▶ **EXERCISE AIM**: Rewrite the records, replacing every occurrence of "Locate an element on the screen" with "Identify an element on the screen" and leaving all other text unchanged.

▶ **EXTRACTED MATERIAL**:

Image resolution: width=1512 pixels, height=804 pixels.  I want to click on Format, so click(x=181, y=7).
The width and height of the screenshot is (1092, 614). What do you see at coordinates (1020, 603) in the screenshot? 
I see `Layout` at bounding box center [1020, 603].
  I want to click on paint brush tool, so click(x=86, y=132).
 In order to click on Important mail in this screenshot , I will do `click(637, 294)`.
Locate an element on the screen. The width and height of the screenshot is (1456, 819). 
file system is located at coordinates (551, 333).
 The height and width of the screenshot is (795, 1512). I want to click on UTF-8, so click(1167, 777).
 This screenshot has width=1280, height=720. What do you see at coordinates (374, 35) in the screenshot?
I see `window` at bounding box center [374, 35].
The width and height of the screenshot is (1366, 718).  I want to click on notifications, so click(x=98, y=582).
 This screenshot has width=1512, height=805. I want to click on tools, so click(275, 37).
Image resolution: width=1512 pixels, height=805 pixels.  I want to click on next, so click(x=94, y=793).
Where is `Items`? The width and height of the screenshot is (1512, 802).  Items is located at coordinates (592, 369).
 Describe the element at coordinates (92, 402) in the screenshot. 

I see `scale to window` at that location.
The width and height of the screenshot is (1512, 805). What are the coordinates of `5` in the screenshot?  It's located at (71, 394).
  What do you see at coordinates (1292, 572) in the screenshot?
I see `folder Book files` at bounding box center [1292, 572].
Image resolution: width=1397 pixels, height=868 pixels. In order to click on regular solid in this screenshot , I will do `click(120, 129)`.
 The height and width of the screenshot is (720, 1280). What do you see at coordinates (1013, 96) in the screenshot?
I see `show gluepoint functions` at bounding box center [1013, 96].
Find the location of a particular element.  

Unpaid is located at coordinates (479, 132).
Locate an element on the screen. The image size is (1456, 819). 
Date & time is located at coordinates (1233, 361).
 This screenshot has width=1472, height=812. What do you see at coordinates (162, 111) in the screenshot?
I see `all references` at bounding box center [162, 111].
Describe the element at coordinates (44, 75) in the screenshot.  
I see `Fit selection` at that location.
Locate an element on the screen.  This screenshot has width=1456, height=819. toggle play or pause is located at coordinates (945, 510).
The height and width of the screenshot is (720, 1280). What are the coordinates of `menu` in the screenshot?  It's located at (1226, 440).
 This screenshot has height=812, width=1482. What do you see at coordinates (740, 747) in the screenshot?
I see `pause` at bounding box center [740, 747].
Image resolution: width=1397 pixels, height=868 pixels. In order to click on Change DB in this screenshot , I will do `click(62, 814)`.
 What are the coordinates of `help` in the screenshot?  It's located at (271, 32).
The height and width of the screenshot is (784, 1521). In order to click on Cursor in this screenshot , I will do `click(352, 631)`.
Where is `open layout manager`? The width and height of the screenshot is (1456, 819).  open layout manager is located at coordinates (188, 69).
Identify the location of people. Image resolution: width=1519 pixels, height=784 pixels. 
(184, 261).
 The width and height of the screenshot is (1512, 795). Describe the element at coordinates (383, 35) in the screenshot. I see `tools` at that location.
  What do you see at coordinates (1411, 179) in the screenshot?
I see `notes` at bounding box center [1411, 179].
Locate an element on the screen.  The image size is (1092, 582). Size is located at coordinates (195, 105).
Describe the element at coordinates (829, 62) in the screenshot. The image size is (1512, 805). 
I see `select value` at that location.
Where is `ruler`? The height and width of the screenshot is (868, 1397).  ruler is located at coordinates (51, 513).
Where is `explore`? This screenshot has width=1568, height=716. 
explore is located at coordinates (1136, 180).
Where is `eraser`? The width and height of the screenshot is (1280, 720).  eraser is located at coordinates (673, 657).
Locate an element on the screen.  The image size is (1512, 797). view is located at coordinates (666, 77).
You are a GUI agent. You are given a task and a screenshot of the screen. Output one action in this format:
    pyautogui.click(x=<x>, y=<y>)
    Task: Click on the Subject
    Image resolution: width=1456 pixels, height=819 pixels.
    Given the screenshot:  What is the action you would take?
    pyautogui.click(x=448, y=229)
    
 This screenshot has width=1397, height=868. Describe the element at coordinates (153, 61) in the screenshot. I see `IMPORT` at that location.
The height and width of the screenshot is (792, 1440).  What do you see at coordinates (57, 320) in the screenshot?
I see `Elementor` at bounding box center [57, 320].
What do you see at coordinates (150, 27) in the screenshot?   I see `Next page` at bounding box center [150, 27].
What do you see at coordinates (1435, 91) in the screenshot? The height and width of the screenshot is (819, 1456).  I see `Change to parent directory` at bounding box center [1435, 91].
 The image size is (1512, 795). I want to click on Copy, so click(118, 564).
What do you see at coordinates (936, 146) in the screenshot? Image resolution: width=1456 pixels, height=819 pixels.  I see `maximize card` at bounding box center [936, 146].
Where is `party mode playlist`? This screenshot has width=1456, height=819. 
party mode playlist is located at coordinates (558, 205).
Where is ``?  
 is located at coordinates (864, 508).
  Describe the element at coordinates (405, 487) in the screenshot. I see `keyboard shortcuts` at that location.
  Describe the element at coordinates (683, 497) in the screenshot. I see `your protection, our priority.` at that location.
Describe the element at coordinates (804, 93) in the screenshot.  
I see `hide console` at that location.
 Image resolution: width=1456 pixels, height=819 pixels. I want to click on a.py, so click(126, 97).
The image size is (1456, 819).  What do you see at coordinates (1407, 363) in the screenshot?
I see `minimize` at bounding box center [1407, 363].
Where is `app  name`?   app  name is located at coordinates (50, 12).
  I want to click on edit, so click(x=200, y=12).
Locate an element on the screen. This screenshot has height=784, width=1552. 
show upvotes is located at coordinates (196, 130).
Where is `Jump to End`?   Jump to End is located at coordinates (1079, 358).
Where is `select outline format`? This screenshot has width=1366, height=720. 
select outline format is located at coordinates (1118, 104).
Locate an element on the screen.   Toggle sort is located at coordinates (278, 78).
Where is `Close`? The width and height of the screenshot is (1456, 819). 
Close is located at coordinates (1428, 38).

▶ **THE RESPONSE**:
Image resolution: width=1512 pixels, height=804 pixels.  I want to click on Format, so click(x=181, y=7).
The width and height of the screenshot is (1092, 614). What do you see at coordinates (1020, 603) in the screenshot? 
I see `Layout` at bounding box center [1020, 603].
  I want to click on paint brush tool, so click(x=86, y=132).
 In order to click on Important mail in this screenshot , I will do `click(637, 294)`.
Identify an element on the screen. The width and height of the screenshot is (1456, 819). 
file system is located at coordinates (551, 333).
 The height and width of the screenshot is (795, 1512). I want to click on UTF-8, so click(1167, 777).
 This screenshot has width=1280, height=720. What do you see at coordinates (374, 35) in the screenshot?
I see `window` at bounding box center [374, 35].
The width and height of the screenshot is (1366, 718).  I want to click on notifications, so click(x=98, y=582).
 This screenshot has width=1512, height=805. I want to click on tools, so click(275, 37).
Image resolution: width=1512 pixels, height=805 pixels.  I want to click on next, so click(x=94, y=793).
Where is `Items`? The width and height of the screenshot is (1512, 802).  Items is located at coordinates (592, 369).
 Describe the element at coordinates (92, 402) in the screenshot. 

I see `scale to window` at that location.
The width and height of the screenshot is (1512, 805). What are the coordinates of `5` in the screenshot?  It's located at (71, 394).
  What do you see at coordinates (1292, 572) in the screenshot?
I see `folder Book files` at bounding box center [1292, 572].
Image resolution: width=1397 pixels, height=868 pixels. In order to click on regular solid in this screenshot , I will do `click(120, 129)`.
 The height and width of the screenshot is (720, 1280). What do you see at coordinates (1013, 96) in the screenshot?
I see `show gluepoint functions` at bounding box center [1013, 96].
Find the location of a particular element.  

Unpaid is located at coordinates (479, 132).
Identify an element on the screen. The image size is (1456, 819). 
Date & time is located at coordinates (1233, 361).
 This screenshot has width=1472, height=812. What do you see at coordinates (162, 111) in the screenshot?
I see `all references` at bounding box center [162, 111].
Describe the element at coordinates (44, 75) in the screenshot.  
I see `Fit selection` at that location.
Identify an element on the screen.  This screenshot has width=1456, height=819. toggle play or pause is located at coordinates (945, 510).
The height and width of the screenshot is (720, 1280). What are the coordinates of `menu` in the screenshot?  It's located at (1226, 440).
 This screenshot has height=812, width=1482. What do you see at coordinates (740, 747) in the screenshot?
I see `pause` at bounding box center [740, 747].
Image resolution: width=1397 pixels, height=868 pixels. In order to click on Change DB in this screenshot , I will do `click(62, 814)`.
 What are the coordinates of `help` in the screenshot?  It's located at (271, 32).
The height and width of the screenshot is (784, 1521). In order to click on Cursor in this screenshot , I will do `click(352, 631)`.
Where is `open layout manager`? The width and height of the screenshot is (1456, 819).  open layout manager is located at coordinates (188, 69).
Identify the location of people. Image resolution: width=1519 pixels, height=784 pixels. 
(184, 261).
 The width and height of the screenshot is (1512, 795). Describe the element at coordinates (383, 35) in the screenshot. I see `tools` at that location.
  What do you see at coordinates (1411, 179) in the screenshot?
I see `notes` at bounding box center [1411, 179].
Identify an element on the screen.  The image size is (1092, 582). Size is located at coordinates (195, 105).
Describe the element at coordinates (829, 62) in the screenshot. The image size is (1512, 805). 
I see `select value` at that location.
Where is `ruler`? The height and width of the screenshot is (868, 1397).  ruler is located at coordinates (51, 513).
Where is `explore`? This screenshot has width=1568, height=716. 
explore is located at coordinates (1136, 180).
Where is `eraser`? The width and height of the screenshot is (1280, 720).  eraser is located at coordinates (673, 657).
Identify an element on the screen.  The image size is (1512, 797). view is located at coordinates (666, 77).
You are a GUI agent. You are given a task and a screenshot of the screen. Output one action in this format:
    pyautogui.click(x=<x>, y=<y>)
    Task: Click on the Subject
    Image resolution: width=1456 pixels, height=819 pixels.
    Given the screenshot:  What is the action you would take?
    pyautogui.click(x=448, y=229)
    
 This screenshot has width=1397, height=868. Describe the element at coordinates (153, 61) in the screenshot. I see `IMPORT` at that location.
The height and width of the screenshot is (792, 1440).  What do you see at coordinates (57, 320) in the screenshot?
I see `Elementor` at bounding box center [57, 320].
What do you see at coordinates (150, 27) in the screenshot?   I see `Next page` at bounding box center [150, 27].
What do you see at coordinates (1435, 91) in the screenshot? The height and width of the screenshot is (819, 1456).  I see `Change to parent directory` at bounding box center [1435, 91].
 The image size is (1512, 795). I want to click on Copy, so click(118, 564).
What do you see at coordinates (936, 146) in the screenshot? Image resolution: width=1456 pixels, height=819 pixels.  I see `maximize card` at bounding box center [936, 146].
Where is `party mode playlist`? This screenshot has width=1456, height=819. 
party mode playlist is located at coordinates (558, 205).
Where is ``?  
 is located at coordinates (864, 508).
  Describe the element at coordinates (405, 487) in the screenshot. I see `keyboard shortcuts` at that location.
  Describe the element at coordinates (683, 497) in the screenshot. I see `your protection, our priority.` at that location.
Describe the element at coordinates (804, 93) in the screenshot.  
I see `hide console` at that location.
 Image resolution: width=1456 pixels, height=819 pixels. I want to click on a.py, so click(126, 97).
The image size is (1456, 819).  What do you see at coordinates (1407, 363) in the screenshot?
I see `minimize` at bounding box center [1407, 363].
Where is `app  name`?   app  name is located at coordinates (50, 12).
  I want to click on edit, so click(x=200, y=12).
Identify an element on the screen. This screenshot has height=784, width=1552. 
show upvotes is located at coordinates (196, 130).
Where is `Jump to End`?   Jump to End is located at coordinates (1079, 358).
Where is `select outline format`? This screenshot has width=1366, height=720. 
select outline format is located at coordinates (1118, 104).
Identify an element on the screen.   Toggle sort is located at coordinates (278, 78).
Where is `Close`? The width and height of the screenshot is (1456, 819). 
Close is located at coordinates (1428, 38).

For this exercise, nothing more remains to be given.